Word and item position data:

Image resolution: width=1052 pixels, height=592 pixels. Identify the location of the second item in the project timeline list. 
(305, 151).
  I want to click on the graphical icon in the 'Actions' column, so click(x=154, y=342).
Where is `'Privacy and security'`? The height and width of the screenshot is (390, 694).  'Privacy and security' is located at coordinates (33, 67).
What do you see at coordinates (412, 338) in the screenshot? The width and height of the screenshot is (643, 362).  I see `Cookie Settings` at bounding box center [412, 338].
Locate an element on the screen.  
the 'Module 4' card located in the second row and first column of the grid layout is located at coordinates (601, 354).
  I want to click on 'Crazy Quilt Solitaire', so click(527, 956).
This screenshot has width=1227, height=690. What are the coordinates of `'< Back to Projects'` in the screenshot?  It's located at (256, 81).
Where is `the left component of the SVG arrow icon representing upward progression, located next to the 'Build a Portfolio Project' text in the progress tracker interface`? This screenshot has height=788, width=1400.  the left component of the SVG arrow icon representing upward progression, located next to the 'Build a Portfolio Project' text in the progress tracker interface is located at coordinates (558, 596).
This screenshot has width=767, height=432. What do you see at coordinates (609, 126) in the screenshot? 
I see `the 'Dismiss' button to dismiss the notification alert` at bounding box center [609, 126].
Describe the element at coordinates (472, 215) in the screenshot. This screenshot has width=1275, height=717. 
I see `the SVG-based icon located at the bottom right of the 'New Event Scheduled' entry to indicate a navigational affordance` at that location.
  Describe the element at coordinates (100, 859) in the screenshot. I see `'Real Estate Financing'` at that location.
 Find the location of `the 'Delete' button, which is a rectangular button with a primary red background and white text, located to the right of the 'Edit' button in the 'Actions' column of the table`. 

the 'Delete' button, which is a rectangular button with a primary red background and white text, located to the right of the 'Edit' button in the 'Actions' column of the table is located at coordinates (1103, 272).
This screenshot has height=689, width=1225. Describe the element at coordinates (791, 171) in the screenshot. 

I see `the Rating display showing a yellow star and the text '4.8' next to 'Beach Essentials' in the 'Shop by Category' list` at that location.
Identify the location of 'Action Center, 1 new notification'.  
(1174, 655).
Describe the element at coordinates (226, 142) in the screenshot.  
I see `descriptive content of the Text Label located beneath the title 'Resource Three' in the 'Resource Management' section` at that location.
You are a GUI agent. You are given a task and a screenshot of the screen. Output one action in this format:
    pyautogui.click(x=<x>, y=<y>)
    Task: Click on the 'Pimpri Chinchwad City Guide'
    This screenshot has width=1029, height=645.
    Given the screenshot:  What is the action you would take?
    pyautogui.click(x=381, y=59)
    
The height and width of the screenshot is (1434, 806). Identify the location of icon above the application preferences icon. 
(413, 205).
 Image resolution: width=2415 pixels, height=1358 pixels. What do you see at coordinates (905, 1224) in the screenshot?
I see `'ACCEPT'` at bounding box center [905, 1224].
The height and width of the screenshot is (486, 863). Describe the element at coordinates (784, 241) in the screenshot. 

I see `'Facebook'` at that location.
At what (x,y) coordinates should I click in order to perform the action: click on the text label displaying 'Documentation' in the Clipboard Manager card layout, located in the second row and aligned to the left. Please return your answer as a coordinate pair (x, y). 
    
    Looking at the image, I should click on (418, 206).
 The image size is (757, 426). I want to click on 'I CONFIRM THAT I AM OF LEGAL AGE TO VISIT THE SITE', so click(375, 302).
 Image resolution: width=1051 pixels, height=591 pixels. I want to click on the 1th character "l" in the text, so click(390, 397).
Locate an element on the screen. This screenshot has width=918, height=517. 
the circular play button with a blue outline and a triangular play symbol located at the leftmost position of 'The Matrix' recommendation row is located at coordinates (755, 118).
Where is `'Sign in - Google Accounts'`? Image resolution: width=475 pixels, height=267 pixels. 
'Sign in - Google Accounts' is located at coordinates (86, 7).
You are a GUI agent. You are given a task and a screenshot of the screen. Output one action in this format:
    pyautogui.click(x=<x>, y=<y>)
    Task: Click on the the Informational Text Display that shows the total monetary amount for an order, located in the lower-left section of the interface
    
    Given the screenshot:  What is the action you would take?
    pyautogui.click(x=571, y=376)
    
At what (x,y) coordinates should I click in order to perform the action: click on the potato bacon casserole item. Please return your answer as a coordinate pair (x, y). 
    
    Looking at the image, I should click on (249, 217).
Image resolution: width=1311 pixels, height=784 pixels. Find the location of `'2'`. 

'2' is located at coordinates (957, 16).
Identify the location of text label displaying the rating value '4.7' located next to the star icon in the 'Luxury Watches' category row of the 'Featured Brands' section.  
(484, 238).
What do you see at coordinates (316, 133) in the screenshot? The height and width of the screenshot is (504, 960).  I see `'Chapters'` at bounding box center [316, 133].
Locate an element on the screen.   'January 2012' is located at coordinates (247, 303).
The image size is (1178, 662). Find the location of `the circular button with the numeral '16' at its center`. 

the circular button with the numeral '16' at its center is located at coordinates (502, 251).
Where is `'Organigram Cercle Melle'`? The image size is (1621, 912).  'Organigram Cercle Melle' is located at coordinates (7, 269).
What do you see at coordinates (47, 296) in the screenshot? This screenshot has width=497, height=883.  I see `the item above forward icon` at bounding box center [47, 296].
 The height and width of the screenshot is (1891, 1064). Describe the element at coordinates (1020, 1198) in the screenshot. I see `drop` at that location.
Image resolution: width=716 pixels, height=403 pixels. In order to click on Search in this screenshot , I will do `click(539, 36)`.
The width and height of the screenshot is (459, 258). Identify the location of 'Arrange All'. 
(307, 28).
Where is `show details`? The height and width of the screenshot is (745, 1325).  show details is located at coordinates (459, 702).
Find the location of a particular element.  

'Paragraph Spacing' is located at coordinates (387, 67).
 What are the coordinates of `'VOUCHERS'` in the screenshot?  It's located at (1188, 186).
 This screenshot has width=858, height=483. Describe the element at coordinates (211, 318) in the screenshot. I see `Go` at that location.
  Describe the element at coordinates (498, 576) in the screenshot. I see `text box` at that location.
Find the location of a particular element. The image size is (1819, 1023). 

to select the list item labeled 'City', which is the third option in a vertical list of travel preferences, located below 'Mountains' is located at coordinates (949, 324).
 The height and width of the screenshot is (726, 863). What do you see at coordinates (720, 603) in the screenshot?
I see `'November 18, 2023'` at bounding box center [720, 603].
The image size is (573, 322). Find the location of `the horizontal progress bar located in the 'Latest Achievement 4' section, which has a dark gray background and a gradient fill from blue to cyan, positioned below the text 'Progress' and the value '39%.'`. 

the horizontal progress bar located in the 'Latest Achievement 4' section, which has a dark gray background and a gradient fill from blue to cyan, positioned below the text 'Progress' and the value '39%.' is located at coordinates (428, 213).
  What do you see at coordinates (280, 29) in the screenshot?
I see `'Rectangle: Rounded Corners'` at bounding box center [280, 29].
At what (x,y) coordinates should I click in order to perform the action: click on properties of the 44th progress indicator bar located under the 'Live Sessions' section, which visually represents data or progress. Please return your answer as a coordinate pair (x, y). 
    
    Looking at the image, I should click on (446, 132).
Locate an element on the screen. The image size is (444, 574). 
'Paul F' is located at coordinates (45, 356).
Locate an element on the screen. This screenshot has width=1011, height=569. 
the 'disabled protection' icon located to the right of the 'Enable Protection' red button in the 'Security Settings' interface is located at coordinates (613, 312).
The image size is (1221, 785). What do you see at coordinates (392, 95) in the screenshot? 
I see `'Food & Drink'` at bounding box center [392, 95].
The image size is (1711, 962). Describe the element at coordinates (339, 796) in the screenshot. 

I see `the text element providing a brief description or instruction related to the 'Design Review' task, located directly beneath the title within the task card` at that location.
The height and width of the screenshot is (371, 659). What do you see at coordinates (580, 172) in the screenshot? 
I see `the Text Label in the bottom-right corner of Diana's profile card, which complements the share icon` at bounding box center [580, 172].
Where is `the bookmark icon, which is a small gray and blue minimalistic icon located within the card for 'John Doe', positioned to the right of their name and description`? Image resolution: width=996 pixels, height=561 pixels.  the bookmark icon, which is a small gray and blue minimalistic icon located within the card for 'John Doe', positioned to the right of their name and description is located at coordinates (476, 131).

▶ SET TASK
Which lines of the listing above contain the word "your"? Report each such line in full, treating uppercase and lowercase as different.

▶ EXPECTED OUTPUT
At what (x,y) coordinates should I click in order to perform the action: click on the text label displaying 'Documentation' in the Clipboard Manager card layout, located in the second row and aligned to the left. Please return your answer as a coordinate pair (x, y). 
At what (x,y) coordinates should I click in order to perform the action: click on the potato bacon casserole item. Please return your answer as a coordinate pair (x, y). 
At what (x,y) coordinates should I click in order to perform the action: click on properties of the 44th progress indicator bar located under the 'Live Sessions' section, which visually represents data or progress. Please return your answer as a coordinate pair (x, y). 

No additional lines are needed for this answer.